“We do not have the right to infringe on the students business; it is a private ownership. It is time to remove this claim on stocks in order to progress the institution. In order to progress the institution, let us place the educational business on sale.”
It is through this strategic auction that Higher Education can regain the personable education once producing intrinsic value rather than the current business perception which values the extrinsic contributions from businessmen developing markets, not students. Has the decision to treat students as consumers caused the administrators and professors to act as businessmen?

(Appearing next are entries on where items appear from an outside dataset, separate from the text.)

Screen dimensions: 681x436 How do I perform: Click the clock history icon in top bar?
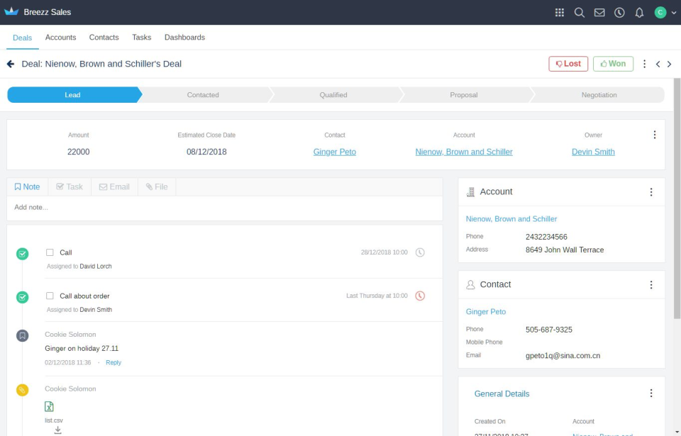(619, 12)
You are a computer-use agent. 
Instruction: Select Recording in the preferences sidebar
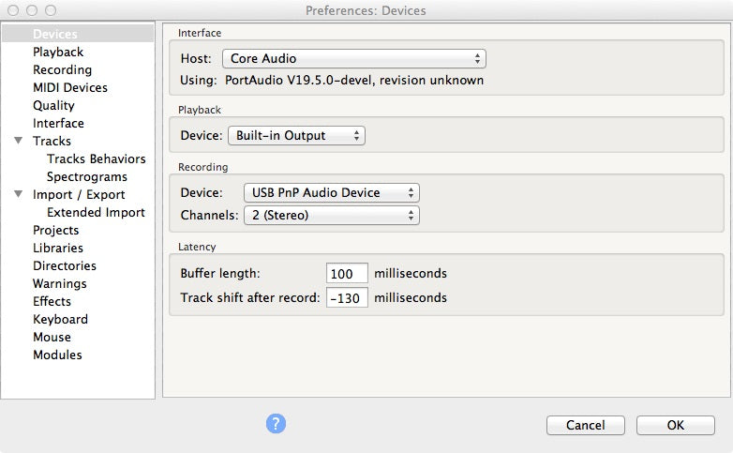point(62,70)
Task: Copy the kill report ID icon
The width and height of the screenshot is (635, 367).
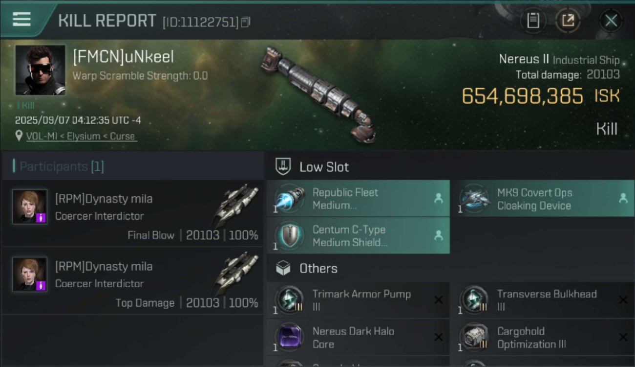Action: (x=245, y=22)
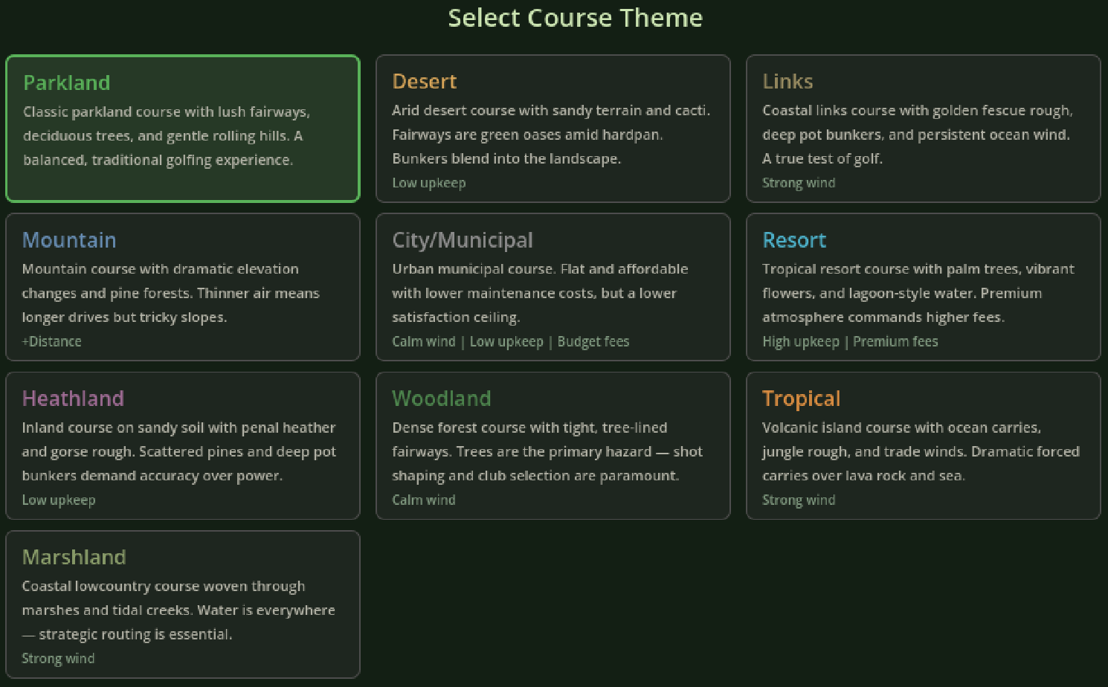Select the Mountain theme card
Image resolution: width=1108 pixels, height=687 pixels.
(x=182, y=287)
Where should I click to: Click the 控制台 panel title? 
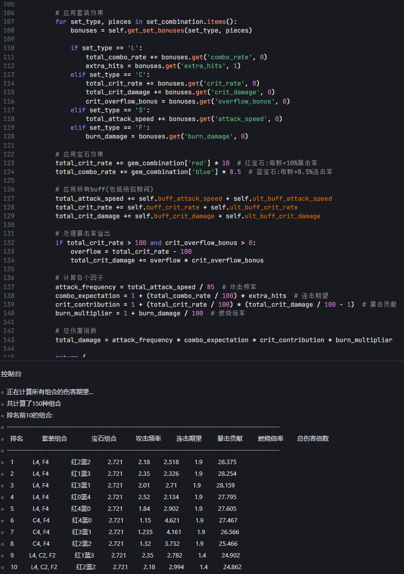click(11, 374)
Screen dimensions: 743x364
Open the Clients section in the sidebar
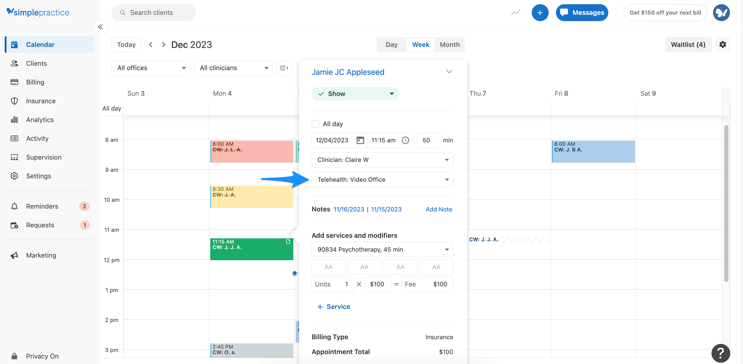36,63
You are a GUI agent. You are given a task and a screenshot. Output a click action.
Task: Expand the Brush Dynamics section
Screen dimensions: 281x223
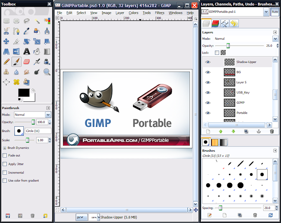click(4, 148)
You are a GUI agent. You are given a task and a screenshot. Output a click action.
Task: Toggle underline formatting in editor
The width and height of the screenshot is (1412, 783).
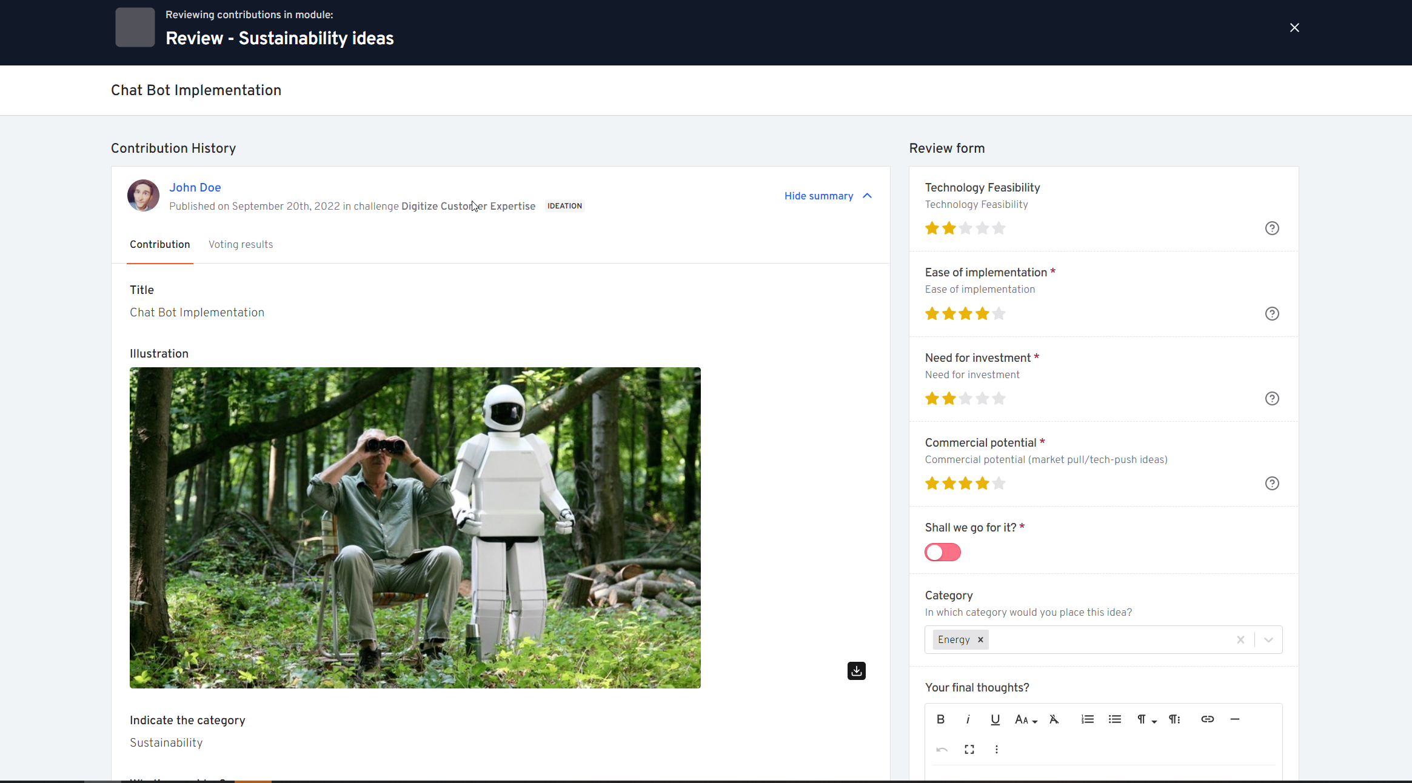995,719
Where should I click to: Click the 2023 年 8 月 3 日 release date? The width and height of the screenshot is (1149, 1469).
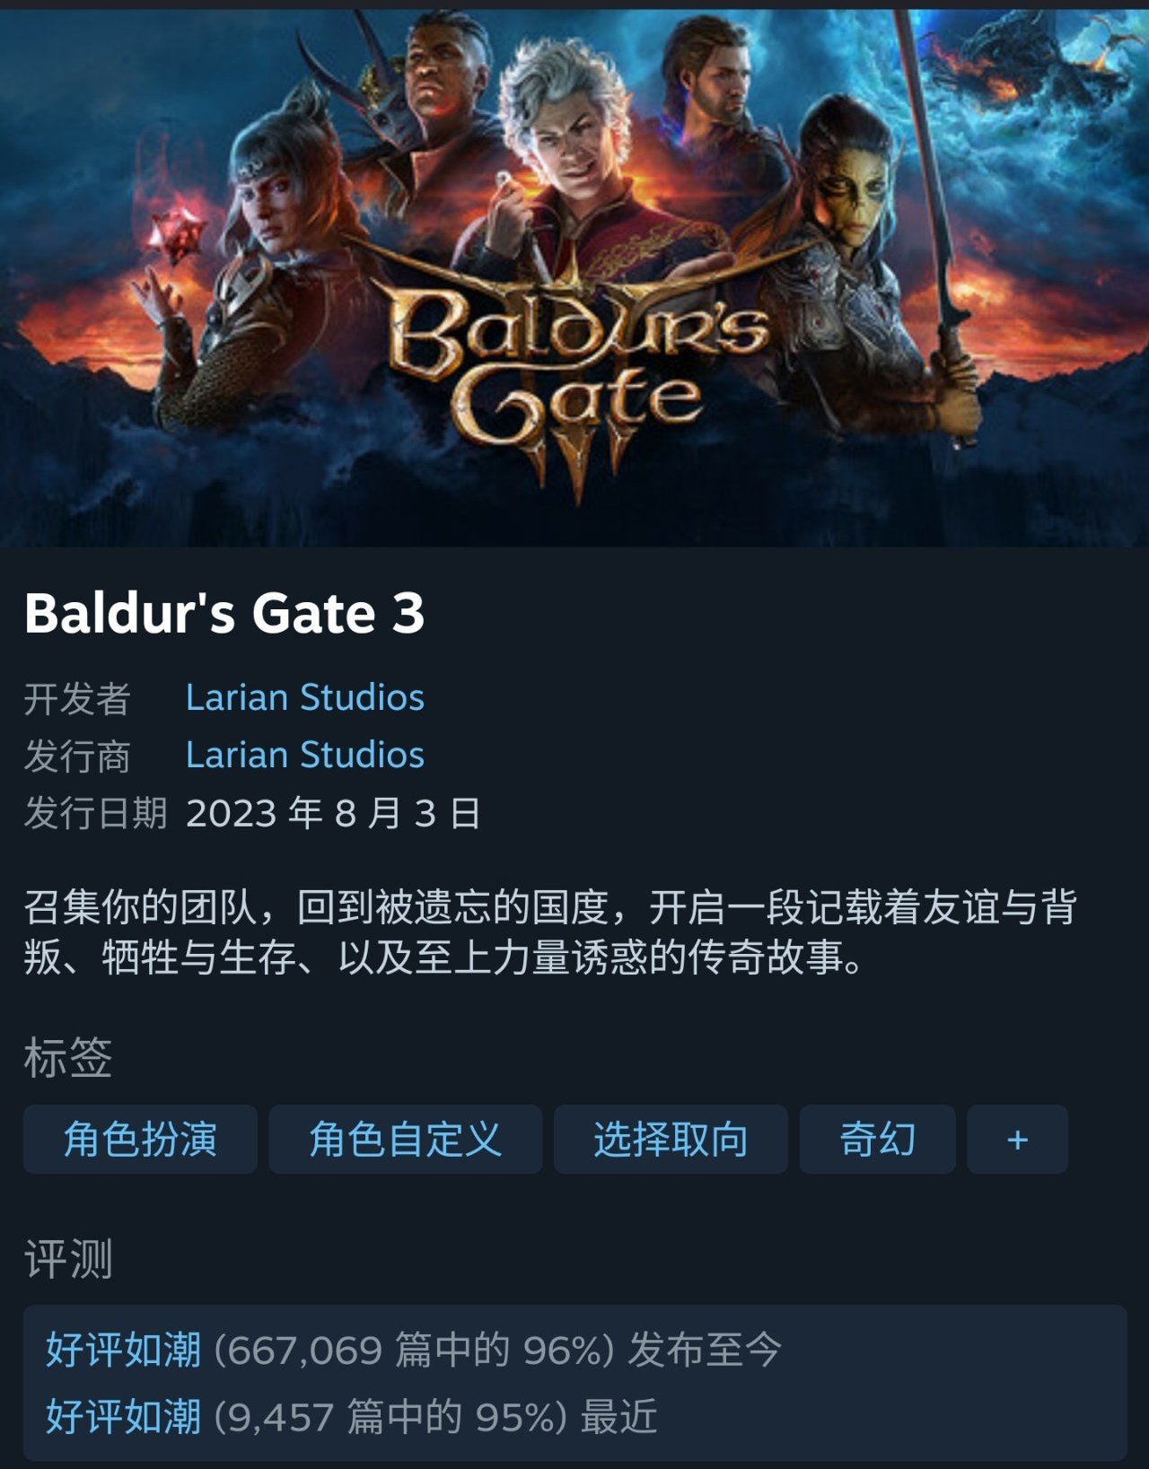click(x=333, y=813)
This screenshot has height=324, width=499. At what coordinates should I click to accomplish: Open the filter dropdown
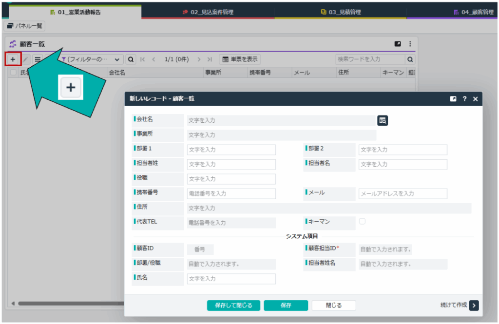(x=91, y=59)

- Teach the masses, not the individuals – decrease in personal investment
- Grade inflation – ensure positive ‘consumer’ reviews
- Account status – hazardous capital influences partnership
- Professional silence – unable to disrupt the status quo
This is NOT good business…
…it is however, a representation of the institution. In the institution, initiatives share a similar fate to inclusiveness whereas ‘too progressive’ is replaced with a donor’s signature in a checkbook. In the classroom, PowerPoint slides pass on the screen like the students opportunities to learn. In the food court, sustenance becomes inefficient fuel meant to sustain active minds. In Business, this is profit:
- No shift in culture allows the traditions and donations to continue
- Quick references guarantees information communication in less time
- Cheap products for mass consumption
In order to alleviate this perception, institutions need to reevaluate and ‘redress’ the professionals into educators. The office is a place of comfort, not authority. The body is a place for self-expression, not oppression in a 3-piece suit. The mouth is a place where realistic dialogue comes to life, not PC childlike vernacular. Higher Education is a place where change happens for and by the students, not because the investors believe the business model is outdated.
The list could continue if you want to assess the cloak the traditional and “experienced” Student Affairs professionals have sewn into Higher Educations fabric, often mistaken as a department dress code; but, I believe the message is quite understood. To Presidents who are coming in as CEOs, Professors coming in as Business profiteers, and Administrators coming in as Business Specialists…the interest in your capital needs reinvestment.